### Extrait du document

Je remercie Dieu. Je perçois beaucoup de droits au BBDA. Si je dis que je ne gagne pas de l’argent, j’aurais menti. J’ai déjà été payé pour mes droits à plus de 1 700 000 F CFA. Je dirais que c’est le travail qui paie. Si tu t’appliques, si tu fais ce que les gens veulent, tu vas manger. Si tu vas même au BBDA, tu te rendras compte que tu as des droits.

Si ton travail est bien, les radios et télévisions vont diffuser. C’est sur ça que le BBDA va nous payer. Ce que je demande aux jeunes musiciens comme nous, c’est d’être unis. C’est pour que nous ayons des idées qui peuvent nous aider à avancer. Nous devons faire en sorte que même si quelqu’un est malheureux, s’il écoute notre musique, qu’il oublie un tant soit peu ses soucis.

On a souvent vu Salif Widiga avec d’autres artistes dans des chansons. Pour un grand artiste comme vous, on aurait pu dire que le featuring n’était pas nécessaire.

######
### Données d'entrée

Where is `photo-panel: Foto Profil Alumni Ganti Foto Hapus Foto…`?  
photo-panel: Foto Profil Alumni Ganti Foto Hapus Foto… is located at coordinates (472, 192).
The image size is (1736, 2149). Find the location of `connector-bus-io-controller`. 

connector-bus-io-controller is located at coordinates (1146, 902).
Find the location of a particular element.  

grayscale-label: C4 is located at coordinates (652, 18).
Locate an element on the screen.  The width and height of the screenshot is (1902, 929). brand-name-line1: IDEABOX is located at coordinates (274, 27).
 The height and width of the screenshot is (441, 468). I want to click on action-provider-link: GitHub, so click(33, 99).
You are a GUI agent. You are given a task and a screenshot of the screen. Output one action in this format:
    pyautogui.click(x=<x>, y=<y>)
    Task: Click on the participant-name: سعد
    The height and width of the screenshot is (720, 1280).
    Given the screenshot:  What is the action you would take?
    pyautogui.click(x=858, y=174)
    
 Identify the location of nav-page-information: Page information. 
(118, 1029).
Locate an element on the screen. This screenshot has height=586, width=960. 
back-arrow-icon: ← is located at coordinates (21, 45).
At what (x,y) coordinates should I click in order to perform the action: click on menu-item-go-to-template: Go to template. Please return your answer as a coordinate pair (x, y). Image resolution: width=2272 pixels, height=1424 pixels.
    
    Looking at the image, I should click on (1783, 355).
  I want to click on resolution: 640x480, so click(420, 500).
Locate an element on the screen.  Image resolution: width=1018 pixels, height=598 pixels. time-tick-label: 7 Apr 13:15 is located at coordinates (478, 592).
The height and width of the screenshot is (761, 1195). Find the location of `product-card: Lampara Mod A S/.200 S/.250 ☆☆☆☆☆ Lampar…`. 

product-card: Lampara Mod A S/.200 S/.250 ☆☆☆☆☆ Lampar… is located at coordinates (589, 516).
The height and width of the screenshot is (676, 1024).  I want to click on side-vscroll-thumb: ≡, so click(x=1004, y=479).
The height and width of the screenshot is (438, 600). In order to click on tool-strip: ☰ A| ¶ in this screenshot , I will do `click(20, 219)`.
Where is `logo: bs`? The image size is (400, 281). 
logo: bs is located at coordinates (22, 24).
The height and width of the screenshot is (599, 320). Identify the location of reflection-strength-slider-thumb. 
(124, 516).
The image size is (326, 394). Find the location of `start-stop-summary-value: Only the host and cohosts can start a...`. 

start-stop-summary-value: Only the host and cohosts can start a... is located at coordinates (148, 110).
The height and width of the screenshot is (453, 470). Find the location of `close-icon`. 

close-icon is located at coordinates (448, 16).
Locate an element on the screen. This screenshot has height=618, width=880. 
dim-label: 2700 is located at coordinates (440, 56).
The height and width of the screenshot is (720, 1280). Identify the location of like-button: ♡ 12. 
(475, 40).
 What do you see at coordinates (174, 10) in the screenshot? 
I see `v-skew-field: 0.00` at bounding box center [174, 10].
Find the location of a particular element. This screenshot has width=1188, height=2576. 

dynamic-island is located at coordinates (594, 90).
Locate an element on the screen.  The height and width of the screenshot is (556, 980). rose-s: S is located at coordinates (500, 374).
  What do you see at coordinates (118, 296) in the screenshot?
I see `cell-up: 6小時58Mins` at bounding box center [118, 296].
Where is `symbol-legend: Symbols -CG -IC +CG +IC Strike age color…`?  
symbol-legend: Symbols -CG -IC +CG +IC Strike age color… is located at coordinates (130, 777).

######

_Explorer le matériel:_
1) Recopiez l'extrait d'entretien en entier, sans y changer quoi que ce soit.
2) Reproduisez à l'identique les lignes des enregistrements, en commençant par celle qui contient « The height and width of the screenshot is (438, 600). » et en terminant par celle qui contient « coordinates (148, 110). ».

_Réponses aux consignes:_
1)
Je remercie Dieu. Je perçois beaucoup de droits au BBDA. Si je dis que je ne gagne pas de l’argent, j’aurais menti. J’ai déjà été payé pour mes droits à plus de 1 700 000 F CFA. Je dirais que c’est le travail qui paie. Si tu t’appliques, si tu fais ce que les gens veulent, tu vas manger. Si tu vas même au BBDA, tu te rendras compte que tu as des droits.

Si ton travail est bien, les radios et télévisions vont diffuser. C’est sur ça que le BBDA va nous payer. Ce que je demande aux jeunes musiciens comme nous, c’est d’être unis. C’est pour que nous ayons des idées qui peuvent nous aider à avancer. Nous devons faire en sorte que même si quelqu’un est malheureux, s’il écoute notre musique, qu’il oublie un tant soit peu ses soucis.

On a souvent vu Salif Widiga avec d’autres artistes dans des chansons. Pour un grand artiste comme vous, on aurait pu dire que le featuring n’était pas nécessaire.

2)
The height and width of the screenshot is (438, 600). In order to click on tool-strip: ☰ A| ¶ in this screenshot , I will do `click(20, 219)`.
Where is `logo: bs`? The image size is (400, 281). 
logo: bs is located at coordinates (22, 24).
The height and width of the screenshot is (599, 320). Identify the location of reflection-strength-slider-thumb. 
(124, 516).
The image size is (326, 394). Find the location of `start-stop-summary-value: Only the host and cohosts can start a...`. 

start-stop-summary-value: Only the host and cohosts can start a... is located at coordinates (148, 110).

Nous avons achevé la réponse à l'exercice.